[Task item]
Give the lines below again exactly, starting with the line that holds "Instruction: Open the 查看 link" and going on through the line that holds "Given: Open the".

[Materials provided]

|---|

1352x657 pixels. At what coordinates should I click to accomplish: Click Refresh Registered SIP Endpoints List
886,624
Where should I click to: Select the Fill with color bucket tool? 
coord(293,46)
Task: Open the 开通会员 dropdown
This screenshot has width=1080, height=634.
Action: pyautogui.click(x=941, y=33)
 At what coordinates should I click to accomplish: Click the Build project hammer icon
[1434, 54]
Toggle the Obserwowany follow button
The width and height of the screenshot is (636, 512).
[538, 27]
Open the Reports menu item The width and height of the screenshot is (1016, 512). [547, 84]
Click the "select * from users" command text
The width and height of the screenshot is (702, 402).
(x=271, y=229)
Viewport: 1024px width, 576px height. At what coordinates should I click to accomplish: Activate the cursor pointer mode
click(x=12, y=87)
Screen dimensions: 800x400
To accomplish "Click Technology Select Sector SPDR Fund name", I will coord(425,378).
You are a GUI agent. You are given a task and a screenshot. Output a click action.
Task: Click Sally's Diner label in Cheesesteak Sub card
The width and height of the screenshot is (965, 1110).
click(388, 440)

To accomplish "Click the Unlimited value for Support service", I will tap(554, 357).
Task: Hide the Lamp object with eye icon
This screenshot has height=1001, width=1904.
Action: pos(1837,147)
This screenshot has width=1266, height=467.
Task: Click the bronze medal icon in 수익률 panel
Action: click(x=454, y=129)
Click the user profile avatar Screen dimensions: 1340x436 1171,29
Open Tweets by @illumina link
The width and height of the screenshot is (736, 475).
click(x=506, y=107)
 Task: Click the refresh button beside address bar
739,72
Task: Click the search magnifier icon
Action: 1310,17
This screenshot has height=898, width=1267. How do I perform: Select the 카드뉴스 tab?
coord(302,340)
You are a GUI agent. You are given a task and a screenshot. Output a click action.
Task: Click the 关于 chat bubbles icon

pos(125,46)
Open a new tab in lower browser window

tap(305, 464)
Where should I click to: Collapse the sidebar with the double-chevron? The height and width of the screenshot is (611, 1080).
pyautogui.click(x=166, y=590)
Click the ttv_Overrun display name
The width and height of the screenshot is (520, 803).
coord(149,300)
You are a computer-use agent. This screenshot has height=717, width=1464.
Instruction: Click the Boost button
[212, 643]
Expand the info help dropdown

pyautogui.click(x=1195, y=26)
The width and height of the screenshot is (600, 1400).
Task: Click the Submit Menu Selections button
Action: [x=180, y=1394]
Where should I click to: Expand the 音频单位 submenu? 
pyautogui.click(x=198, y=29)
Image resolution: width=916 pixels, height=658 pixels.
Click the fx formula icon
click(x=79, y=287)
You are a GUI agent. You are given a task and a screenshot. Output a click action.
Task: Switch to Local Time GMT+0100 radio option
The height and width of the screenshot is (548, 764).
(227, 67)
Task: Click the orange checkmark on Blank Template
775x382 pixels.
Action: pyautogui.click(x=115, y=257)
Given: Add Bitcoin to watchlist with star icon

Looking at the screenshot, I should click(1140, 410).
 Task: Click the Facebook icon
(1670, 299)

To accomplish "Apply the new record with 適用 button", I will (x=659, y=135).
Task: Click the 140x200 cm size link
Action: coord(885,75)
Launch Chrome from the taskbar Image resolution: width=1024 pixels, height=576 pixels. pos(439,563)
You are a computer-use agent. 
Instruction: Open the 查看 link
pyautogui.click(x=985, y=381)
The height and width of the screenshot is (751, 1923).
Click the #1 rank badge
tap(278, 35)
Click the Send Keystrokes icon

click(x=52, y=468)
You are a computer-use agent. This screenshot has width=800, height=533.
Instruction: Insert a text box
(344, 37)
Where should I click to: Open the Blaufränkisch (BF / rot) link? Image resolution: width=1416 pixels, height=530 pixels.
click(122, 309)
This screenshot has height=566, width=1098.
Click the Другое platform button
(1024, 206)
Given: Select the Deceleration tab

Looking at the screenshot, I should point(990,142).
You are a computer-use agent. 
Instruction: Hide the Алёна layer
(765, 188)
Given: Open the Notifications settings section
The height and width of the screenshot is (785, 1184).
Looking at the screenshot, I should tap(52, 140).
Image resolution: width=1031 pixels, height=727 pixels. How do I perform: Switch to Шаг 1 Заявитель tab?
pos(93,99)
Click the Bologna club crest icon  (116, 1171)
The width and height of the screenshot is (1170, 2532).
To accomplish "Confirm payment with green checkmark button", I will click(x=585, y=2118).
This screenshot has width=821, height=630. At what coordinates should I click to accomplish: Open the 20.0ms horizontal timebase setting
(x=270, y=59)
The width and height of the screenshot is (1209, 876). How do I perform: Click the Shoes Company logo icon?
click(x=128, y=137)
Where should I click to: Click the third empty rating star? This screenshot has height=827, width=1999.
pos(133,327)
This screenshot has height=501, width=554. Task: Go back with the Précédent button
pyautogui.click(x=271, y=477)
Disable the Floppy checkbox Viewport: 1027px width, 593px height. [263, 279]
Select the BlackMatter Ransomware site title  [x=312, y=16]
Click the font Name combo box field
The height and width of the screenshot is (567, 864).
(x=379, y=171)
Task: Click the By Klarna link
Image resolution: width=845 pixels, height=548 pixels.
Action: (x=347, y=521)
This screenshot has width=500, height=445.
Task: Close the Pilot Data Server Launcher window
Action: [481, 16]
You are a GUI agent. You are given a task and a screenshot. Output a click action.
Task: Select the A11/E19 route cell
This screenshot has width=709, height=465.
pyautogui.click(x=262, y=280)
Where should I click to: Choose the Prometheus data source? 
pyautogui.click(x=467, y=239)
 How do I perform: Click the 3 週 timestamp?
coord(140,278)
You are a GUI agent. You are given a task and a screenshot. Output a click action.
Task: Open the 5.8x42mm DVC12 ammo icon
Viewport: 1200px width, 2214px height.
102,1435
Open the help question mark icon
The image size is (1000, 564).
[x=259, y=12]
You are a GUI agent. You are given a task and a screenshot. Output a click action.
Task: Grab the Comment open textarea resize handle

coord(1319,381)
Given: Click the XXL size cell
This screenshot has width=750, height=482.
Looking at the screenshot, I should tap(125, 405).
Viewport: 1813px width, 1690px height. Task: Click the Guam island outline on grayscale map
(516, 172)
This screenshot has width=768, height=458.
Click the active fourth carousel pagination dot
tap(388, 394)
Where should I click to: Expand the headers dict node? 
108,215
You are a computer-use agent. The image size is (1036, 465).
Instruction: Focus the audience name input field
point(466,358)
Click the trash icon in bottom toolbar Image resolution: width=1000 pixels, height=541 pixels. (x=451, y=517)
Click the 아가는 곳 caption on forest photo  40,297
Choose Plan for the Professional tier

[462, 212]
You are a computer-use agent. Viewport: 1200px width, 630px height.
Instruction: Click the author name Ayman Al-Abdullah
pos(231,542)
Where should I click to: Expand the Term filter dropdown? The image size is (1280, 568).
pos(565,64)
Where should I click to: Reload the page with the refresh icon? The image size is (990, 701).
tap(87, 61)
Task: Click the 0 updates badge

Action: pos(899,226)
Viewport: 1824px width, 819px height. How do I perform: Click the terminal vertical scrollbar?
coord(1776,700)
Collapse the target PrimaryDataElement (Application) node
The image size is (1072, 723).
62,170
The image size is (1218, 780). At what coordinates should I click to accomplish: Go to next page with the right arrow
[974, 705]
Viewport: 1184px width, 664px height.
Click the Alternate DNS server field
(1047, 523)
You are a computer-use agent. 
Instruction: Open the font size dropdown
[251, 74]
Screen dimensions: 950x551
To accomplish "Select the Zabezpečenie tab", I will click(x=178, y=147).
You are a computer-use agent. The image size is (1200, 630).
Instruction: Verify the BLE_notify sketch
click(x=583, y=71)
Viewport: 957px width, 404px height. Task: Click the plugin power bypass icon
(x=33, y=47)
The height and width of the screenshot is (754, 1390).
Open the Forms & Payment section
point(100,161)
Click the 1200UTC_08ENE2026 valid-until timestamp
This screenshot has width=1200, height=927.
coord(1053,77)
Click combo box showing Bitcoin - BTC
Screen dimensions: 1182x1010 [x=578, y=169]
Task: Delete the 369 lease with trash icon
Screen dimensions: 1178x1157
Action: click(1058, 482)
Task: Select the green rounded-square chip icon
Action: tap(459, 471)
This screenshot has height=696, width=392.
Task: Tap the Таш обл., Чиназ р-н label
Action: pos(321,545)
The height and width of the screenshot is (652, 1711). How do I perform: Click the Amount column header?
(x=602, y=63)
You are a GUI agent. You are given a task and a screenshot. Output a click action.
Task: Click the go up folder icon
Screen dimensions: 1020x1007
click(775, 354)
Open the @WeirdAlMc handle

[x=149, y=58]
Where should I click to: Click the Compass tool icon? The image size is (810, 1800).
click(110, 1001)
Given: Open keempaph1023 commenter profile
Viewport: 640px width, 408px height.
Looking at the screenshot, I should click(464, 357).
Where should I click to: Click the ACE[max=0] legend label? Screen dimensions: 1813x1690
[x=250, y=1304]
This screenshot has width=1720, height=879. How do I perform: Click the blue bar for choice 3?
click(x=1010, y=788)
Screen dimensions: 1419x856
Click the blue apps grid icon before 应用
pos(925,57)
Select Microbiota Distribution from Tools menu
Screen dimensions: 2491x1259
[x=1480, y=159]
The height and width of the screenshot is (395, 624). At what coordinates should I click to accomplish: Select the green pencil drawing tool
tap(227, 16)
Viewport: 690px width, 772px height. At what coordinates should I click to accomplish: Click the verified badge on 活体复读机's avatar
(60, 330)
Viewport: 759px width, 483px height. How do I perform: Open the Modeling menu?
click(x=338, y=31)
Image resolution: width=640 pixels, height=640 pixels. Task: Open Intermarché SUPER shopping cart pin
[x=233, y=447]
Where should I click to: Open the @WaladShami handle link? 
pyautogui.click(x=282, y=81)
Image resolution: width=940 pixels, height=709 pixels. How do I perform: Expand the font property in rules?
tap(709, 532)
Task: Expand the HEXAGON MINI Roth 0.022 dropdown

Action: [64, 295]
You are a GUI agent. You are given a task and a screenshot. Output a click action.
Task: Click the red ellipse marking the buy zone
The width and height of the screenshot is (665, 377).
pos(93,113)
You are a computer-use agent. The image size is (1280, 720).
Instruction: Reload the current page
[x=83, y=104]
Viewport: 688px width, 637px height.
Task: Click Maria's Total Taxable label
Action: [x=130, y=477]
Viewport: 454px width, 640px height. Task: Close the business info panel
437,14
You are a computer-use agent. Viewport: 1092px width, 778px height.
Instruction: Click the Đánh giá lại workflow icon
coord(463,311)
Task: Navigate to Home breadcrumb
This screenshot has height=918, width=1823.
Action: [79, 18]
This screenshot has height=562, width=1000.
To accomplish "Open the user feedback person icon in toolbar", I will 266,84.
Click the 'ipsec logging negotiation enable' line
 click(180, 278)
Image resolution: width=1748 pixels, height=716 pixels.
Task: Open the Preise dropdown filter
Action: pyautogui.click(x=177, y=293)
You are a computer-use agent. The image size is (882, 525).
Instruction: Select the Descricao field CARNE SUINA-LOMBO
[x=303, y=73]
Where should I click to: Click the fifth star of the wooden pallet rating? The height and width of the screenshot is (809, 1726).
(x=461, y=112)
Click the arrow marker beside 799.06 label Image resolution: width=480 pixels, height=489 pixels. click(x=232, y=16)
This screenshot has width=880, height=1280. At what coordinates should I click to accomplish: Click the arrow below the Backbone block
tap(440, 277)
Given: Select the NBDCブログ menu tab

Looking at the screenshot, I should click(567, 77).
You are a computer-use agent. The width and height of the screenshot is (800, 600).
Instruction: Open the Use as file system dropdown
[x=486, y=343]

|---|

[Result for this task]
Instruction: Open the 查看 link
pyautogui.click(x=985, y=381)
The height and width of the screenshot is (751, 1923).
Click the #1 rank badge
tap(278, 35)
Click the Send Keystrokes icon

click(x=52, y=468)
You are a computer-use agent. This screenshot has width=800, height=533.
Instruction: Insert a text box
(344, 37)
Where should I click to: Open the Blaufränkisch (BF / rot) link? Image resolution: width=1416 pixels, height=530 pixels.
click(122, 309)
This screenshot has height=566, width=1098.
Click the Другое platform button
(1024, 206)
Given: Select the Deceleration tab

Looking at the screenshot, I should point(990,142).
You are a computer-use agent. 
Instruction: Hide the Алёна layer
(765, 188)
Given: Open the Notifications settings section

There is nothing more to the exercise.